Saved entries:
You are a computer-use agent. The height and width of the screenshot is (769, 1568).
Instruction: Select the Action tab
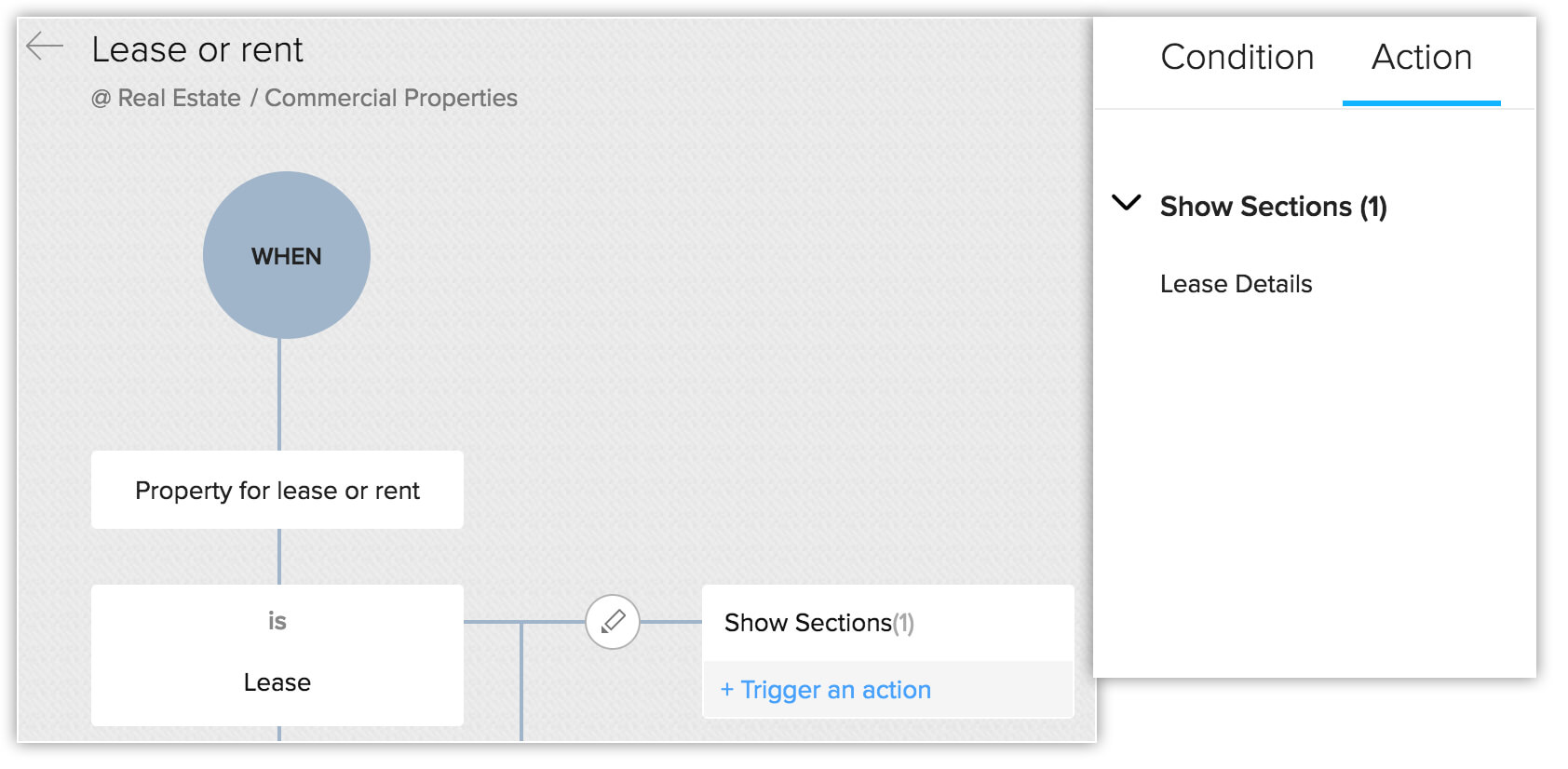pyautogui.click(x=1422, y=58)
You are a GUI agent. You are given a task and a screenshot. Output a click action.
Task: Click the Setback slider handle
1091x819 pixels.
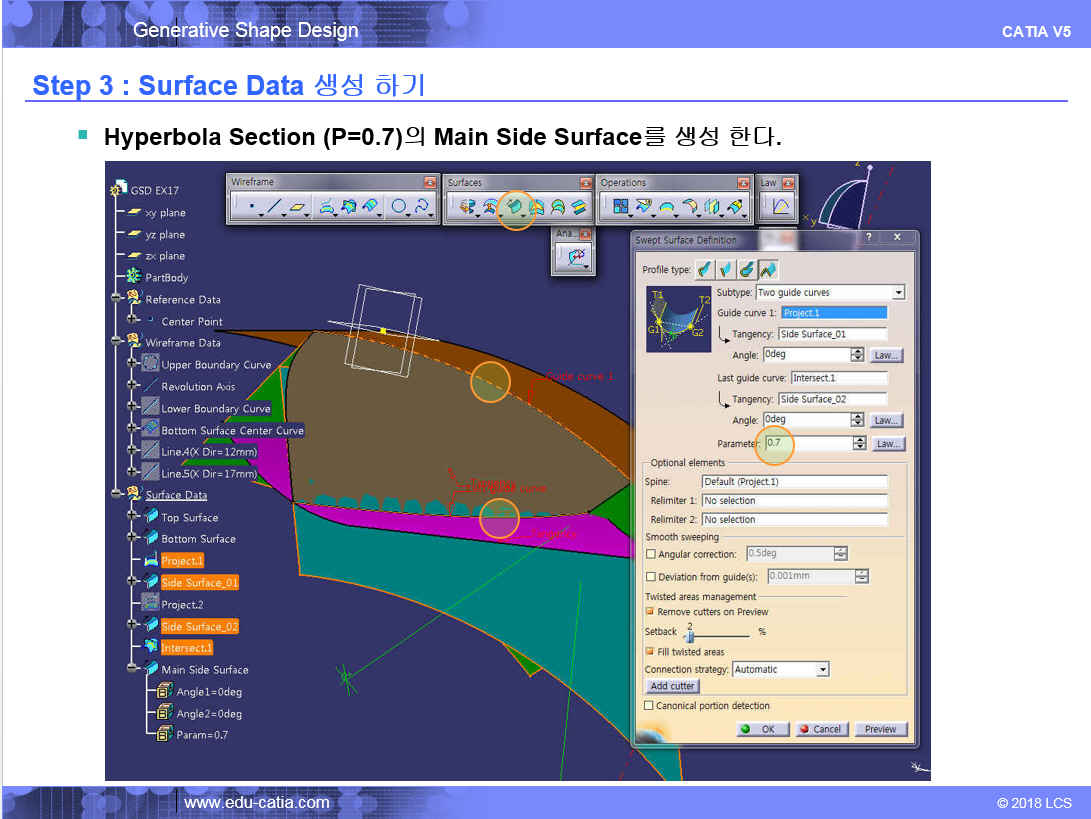coord(689,635)
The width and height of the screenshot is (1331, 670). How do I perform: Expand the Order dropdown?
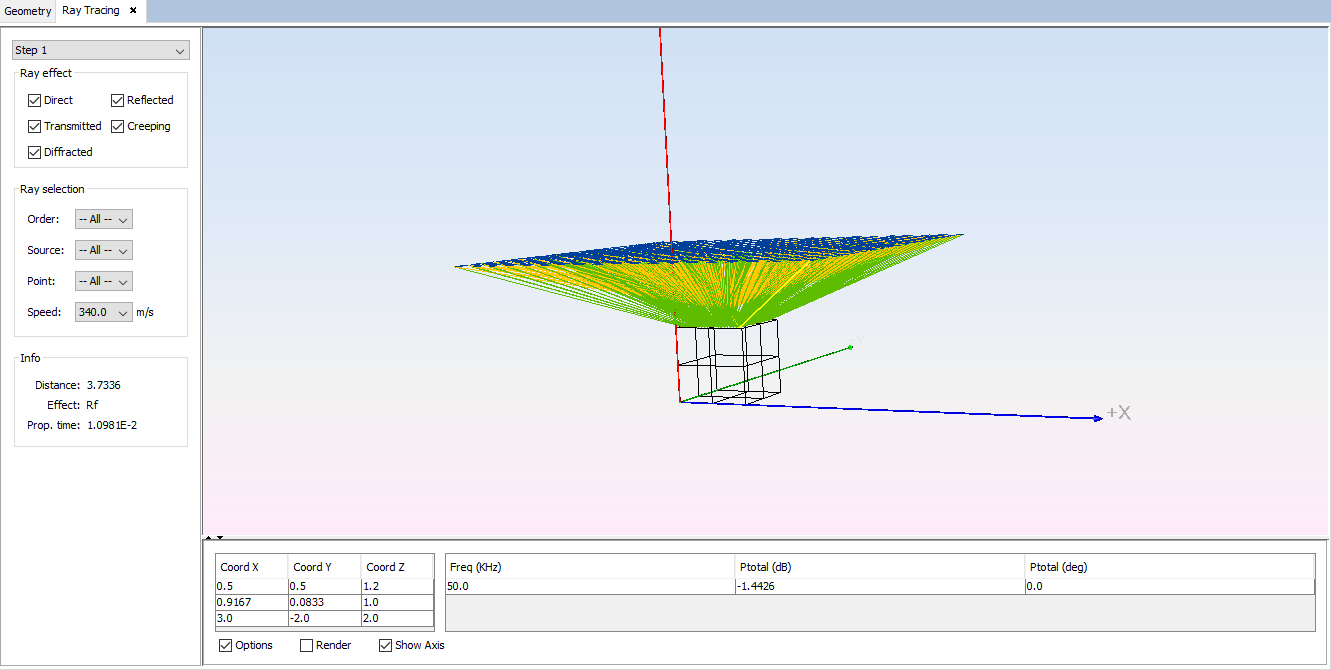point(104,219)
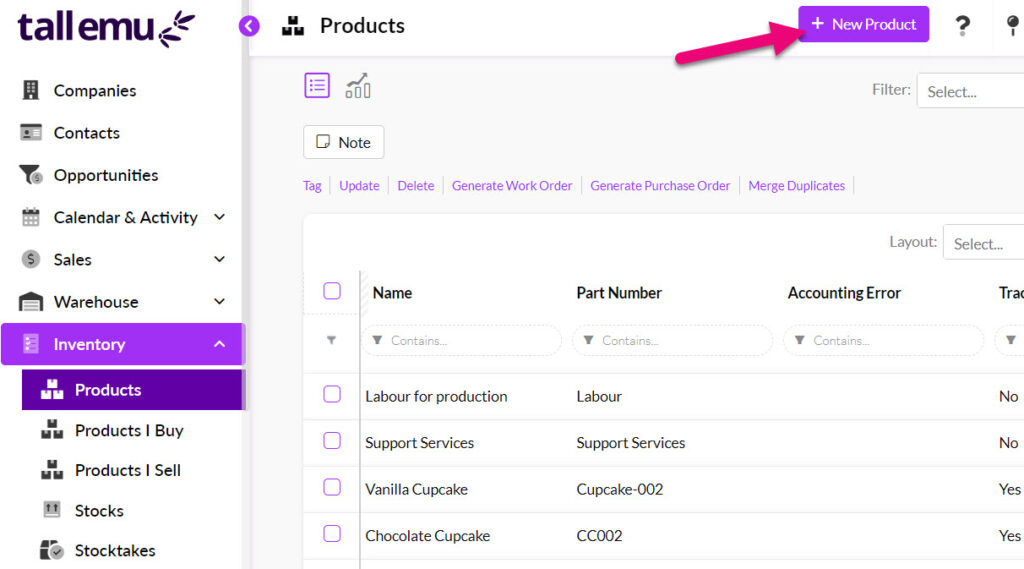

## Task objective:
Should the entries hold any pictures, please omit those and print the remaining text exactly.

## Written answer:
You are a computer-use agent. The height and width of the screenshot is (769, 1568).
Instruction: Select the Action tab
pyautogui.click(x=1422, y=58)
You are a GUI agent. You are given a task and a screenshot. Output a click action.
Task: Click the Setback slider handle
1091x819 pixels.
coord(689,635)
The width and height of the screenshot is (1331, 670). How do I perform: Expand the Order dropdown?
point(104,219)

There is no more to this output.